Aí vive uma fauna variada, exuberante e distribuída em habitats hídricos, terrestres e aéreos. Além dos solos férteis pelo movimento regular de enchentes e vazantes, o pantanal oferece uma beleza cênica emocionante, a que ninguém fica indiferente, e por isso é um dos pontos turísticos mais visitados no Centro-Oeste.
O decreto presidencial no10.424, de 17 de julho, proibindo queimadas no país por quatro meses, tem sido letra morta. Conforme o Inpe, de janeiro a julho de 2019, tivemos 1.180 focos de incêndio no pantanal e, em 2020, passaram de 3.415; é de 189,4% o aumento, classificado como o pior cenário monitorado por aquele instituto nos últimos 22 anos.
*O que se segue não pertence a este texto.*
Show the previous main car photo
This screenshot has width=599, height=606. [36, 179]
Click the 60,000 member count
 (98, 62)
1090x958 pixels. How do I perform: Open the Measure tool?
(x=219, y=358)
Os bombeiros de Mato Grosso e de Mato Grosso do Sul estimam que foi queimado 1,5 milhão de hectares somando as áreas incendiadas dos dois estados.
Quer porque há uma seca na região, quer porque o governo federal tem reduzido os recursos dos órgãos de gestão e controle ambiental, fragilizando e enfraquecendo o Ibama — encarregado da fiscalização ambiental no país — e fazendo o mesmo com o Inpe, centro de excelência de pesquisa e monitoramento ambiental; quer porque o presidente tem feito aberta sinalização de que os cuidados que uma política ambiental bem estruturada e inteligente promove são “estorvos” para o tipo de progresso que ele tem em mente, o fato é que as queimadas no pantanal conjugam condições climáticas com falhas humanas de várias naturezas. Nesse contexto, muitos produtores rurais fizeram neste ano o mesmo tradicional uso do fogo sem nenhuma restrição e podem com isso ter originado o incêndio que saiu do controle e causou essa tragédia ambiental.
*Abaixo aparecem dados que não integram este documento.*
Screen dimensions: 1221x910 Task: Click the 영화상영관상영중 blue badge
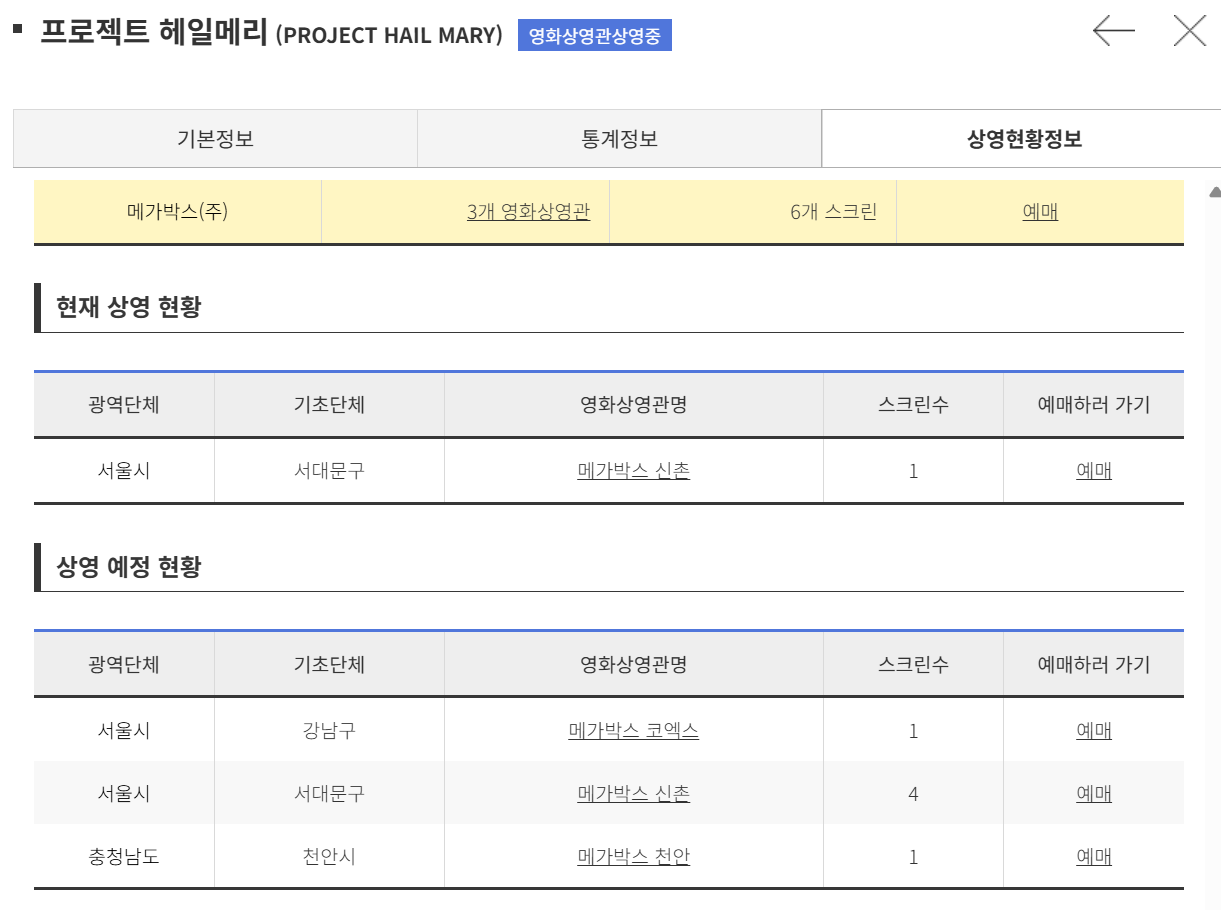click(595, 36)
Outro aspecto muito preocupante é o impacto da fuligem e da fumaça na saúde da população num raio de 200km dos locais que estão queimando, tanto em Mato Grosso quanto em Mato Grosso do Sul. A medicina ensina que o monóxido de carbono inalado se liga à hemoglobina do sangue e passa a prejudicar a oxigenação dos órgãos vitais, entre outros impactos igualmente perigosos da inalação de partículas que chegam com a fumaça e podem até ocasionar a morte.
À posição de topo do ranking dos países megadiversos, temos respondido com a produção de queimadas que, segundo os indicadores de Desenvolvimento Sustentável de 2010 do IBGE, compõem 75% das emissões de carbono do Brasil, o que nos leva a ocupar a posição de 10º país com maior número de emissões na época da pesquisa.
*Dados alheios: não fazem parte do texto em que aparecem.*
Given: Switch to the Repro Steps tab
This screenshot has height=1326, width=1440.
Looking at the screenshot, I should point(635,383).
Estamos descumprindo os acordos climáticos de Paris e de Letícia, firmado com os países amazônicos, e contrariando os Objetivos de Desenvolvimento Sustentável (ODS). Estamos jogando fora as nossas oportunidades e, pior do que isso, estamos avançando no estoque de oportunidades das gerações futuras. Nada mais contrário à sustentabilidade, que entrou na agenda da civilização humana com toda a força nos últimos tempos e nos coloca numa incômoda, estúpida e irresponsável contramão.